### Text:
[start]
When Frederik died on 15 November, succeeded by Christian von Glücksburg as Christian IX in accordance with the terms of the Treaty of London (1852), the Bundestag refused on 28 November by 14 votes to 2, against Prussian and Austrian objections, to recognise him as the Duke of Holstein, which had a male-only law of succession, and it ruled that an enquiry should determine whether Christian had a claim not only to Holstein, but also to Schleswig and Lauenburg. Berlin and Vienna narrowly managed – by 8 votes to 7 – to prevent the federal ‘occupation’ from going ahead on this basis by threatening to take military action against the Bund, only to be overruled by 11 votes to 5 on 14 January 1864 in favour of Hesse-Darmstadt’s motion to occupy Schleswig, in addition to Holstein, ‘until the current pending issues’ – that is, the succession question as well as the constitutional one – ‘are resolved’.43 Prussia and Austria, which had agreed in the Treaty of London – along with the other Great Powers, but without the involvement of the Confederation – to guarantee the succession of Christian, declared jointly on 16 January that they would act on their own ‘to make effective the rights of Germany’ by forcing Denmark to revoke its common constitution within 48 hours and to put forward proposals to make good the pledges of the royal proclamation of 1852, if the Bund persisted in interfering in the succession to the Duchy of Schleswig, which lay outside its jurisdiction.44 The Great Powers added that, once they had occupied the duchies, they would not allow demonstrations of support for Duke Friedrich von Augustenburg, who had established an unofficial Court in Kiel. 57,000 Prussian and Austrian troops entered Holstein on 21 January 1864, superseding the existing confederal occupying force of 12,000 Hanoverian and Saxon soldiers, and they invaded Schleswig on 1 February, preventing the Confederation from doing the same on different – and less internationally acceptable – grounds. After defeating the Danish army at Düppel on 18 April and failing to come to an agreement at the London Conference in May and June, the contending powers signed an armistice on 20 July and the Treaty of Vienna on 30 October, placing the duchies under joint control and, with the Gastein Convention of August 1865, under separate Austrian and Prussian administrations in Holstein and Schleswig respectively.
[end]
### Problem details:
Pick up the Schleswig-Holstein account after its last sentence and continue it.

### Extracted records:
[start]
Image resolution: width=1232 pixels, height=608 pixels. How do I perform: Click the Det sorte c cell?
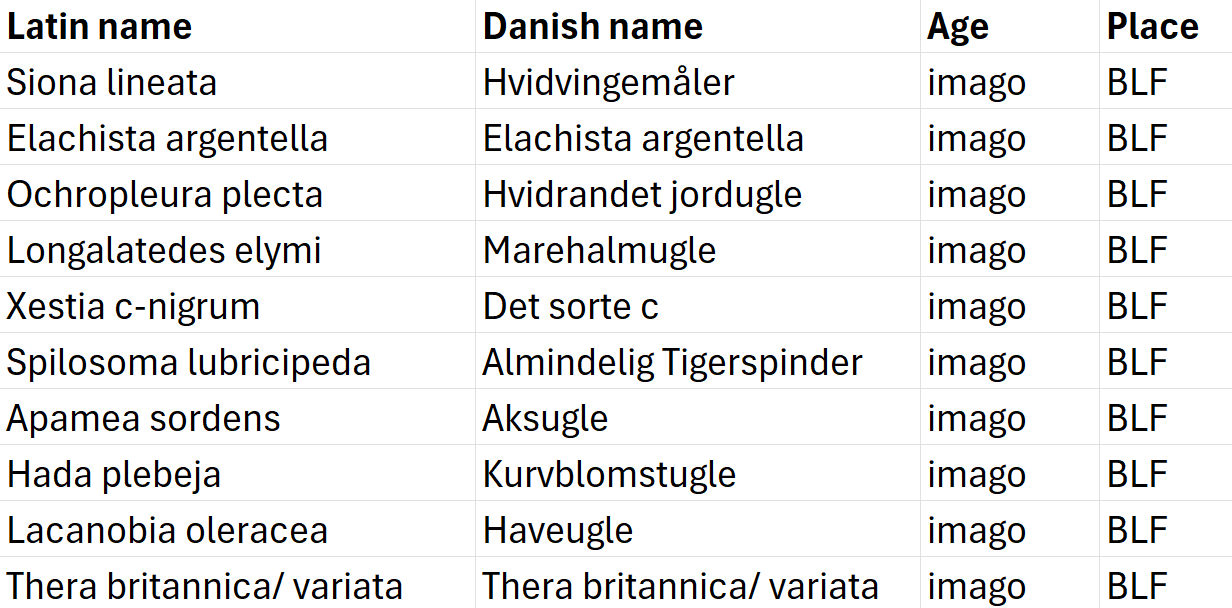(x=698, y=305)
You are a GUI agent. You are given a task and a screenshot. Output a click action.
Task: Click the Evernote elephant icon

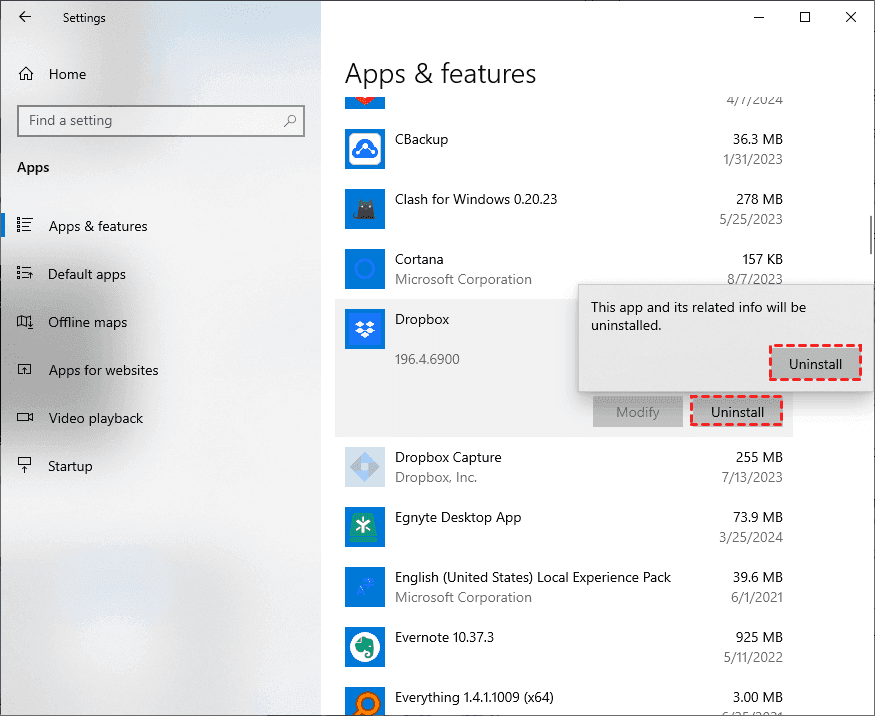pos(364,647)
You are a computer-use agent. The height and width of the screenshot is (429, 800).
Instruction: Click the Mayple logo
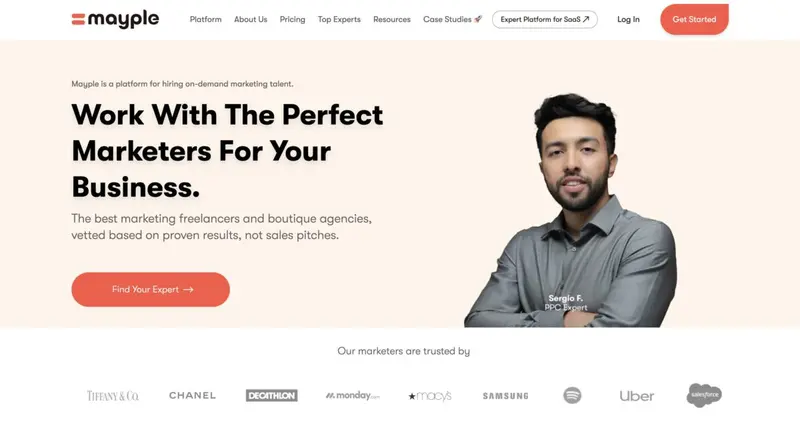pyautogui.click(x=115, y=19)
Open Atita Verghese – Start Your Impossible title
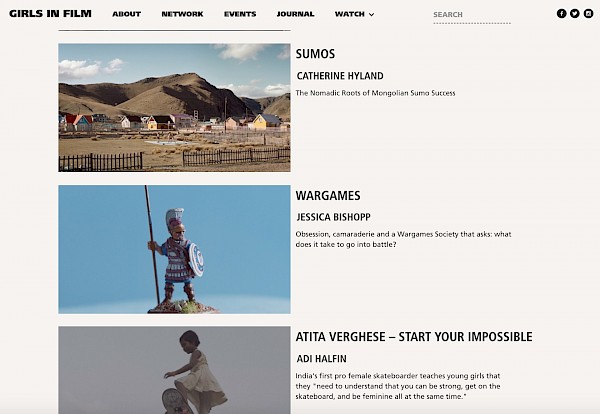 point(414,337)
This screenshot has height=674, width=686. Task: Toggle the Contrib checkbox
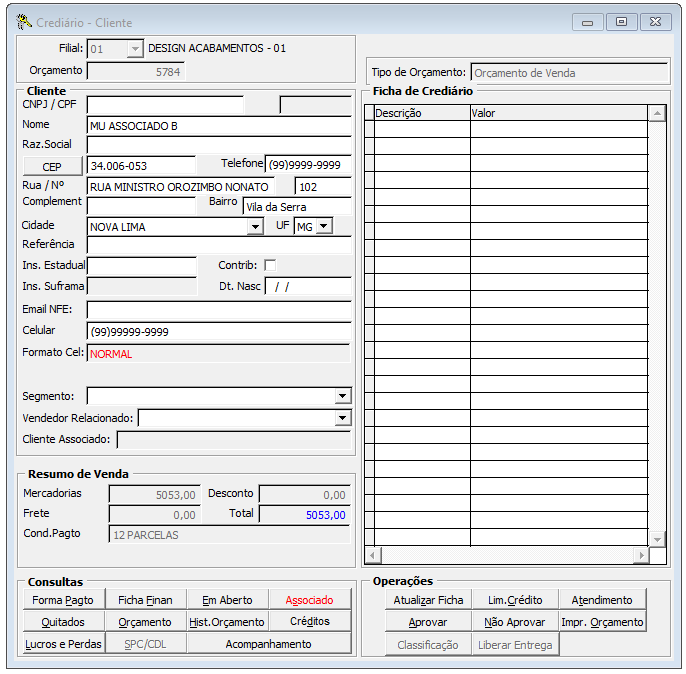coord(269,265)
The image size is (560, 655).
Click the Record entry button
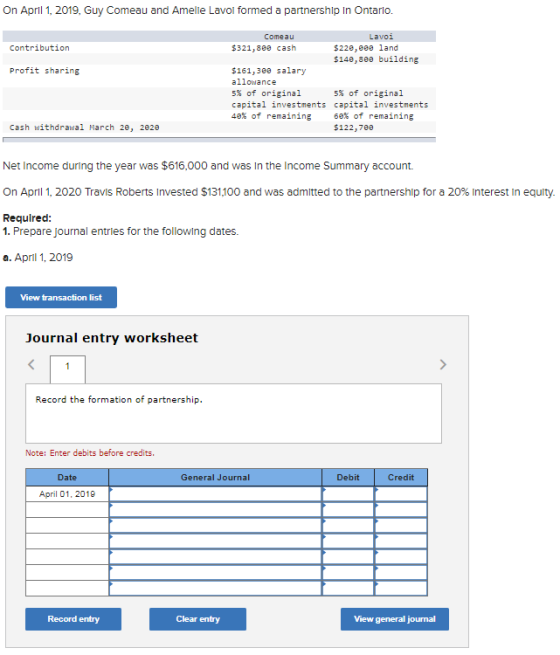(x=73, y=619)
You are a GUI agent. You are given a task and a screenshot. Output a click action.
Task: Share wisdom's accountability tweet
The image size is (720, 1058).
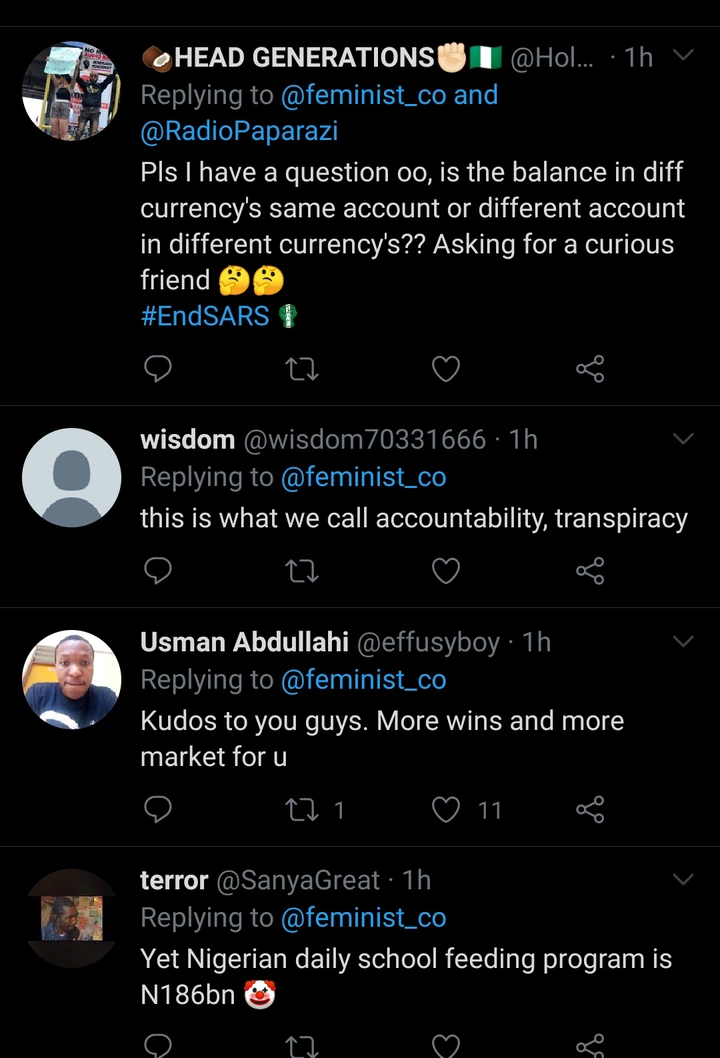(590, 570)
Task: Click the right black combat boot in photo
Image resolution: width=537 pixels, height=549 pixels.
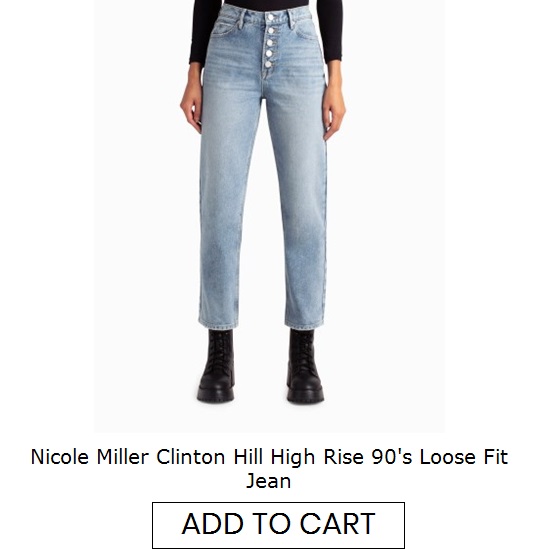Action: click(x=305, y=367)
[end]
### Result of this exercise:
Public opinion and the political parties sided largely with the Mittelstaaten and the German Confederation as war approached, since they had championed the popular causes of Augustenburg and an independent Schleswig-Holstein, but few saw the Bund and the states of the third Germany in a fundamentally new light. Initially, individual governments such as that of Bavaria had coincided in their aims with the most important sections of the political public, especially with what the editor of the Historisch-politische Blätter Joseph Edmund Jörg termed ‘dominating liberalism’.45 To the Bavarian Foreign Minister Karl von Schrenck, the Schleswig-Holstein affair was a ‘holy cause’ and the Schleswig-Holstein-Verein was ‘their association’, ‘composed of very solid people’, which aspiring officials like Chlodwig zu Hohenlohe-Schillingsfürst were advised to join, as ‘this was the means to become a minister’.46 The ‘question was able to gain so great a significance’ in the first instance because of its legal ramifications, and ‘the Germans are a legal people’, wrote Hohenlohe to Queen Victoria on 4 May 1864: ‘Yet, apart from this, everyone in Germany felt the deeper significance of the Schleswig-Holstein question for our internal conditions. Everyone knows that in this question the German question will be decided.’47 What was more, it appeared to both the ministry and the public ‘at the start’, ‘as if the German Mittelstaaten, the truly pure German states, could gain greater political weight through the Schleswig-Holstein affair,’ he continued: ‘Here is the reason why this question has called forth a larger movement in the lands outside Prussia and Austria.’48 The Bavarian government, parties and public opinion had grasped that the defence and formation of an independent, medium-sized Schleswig-Holstein, the most popular national cause since the 1840s, might offer other Mittelstaaten and the Bund, as the principal champions of Augustenburg and the duchies, a more central role in a reconstructed Germany.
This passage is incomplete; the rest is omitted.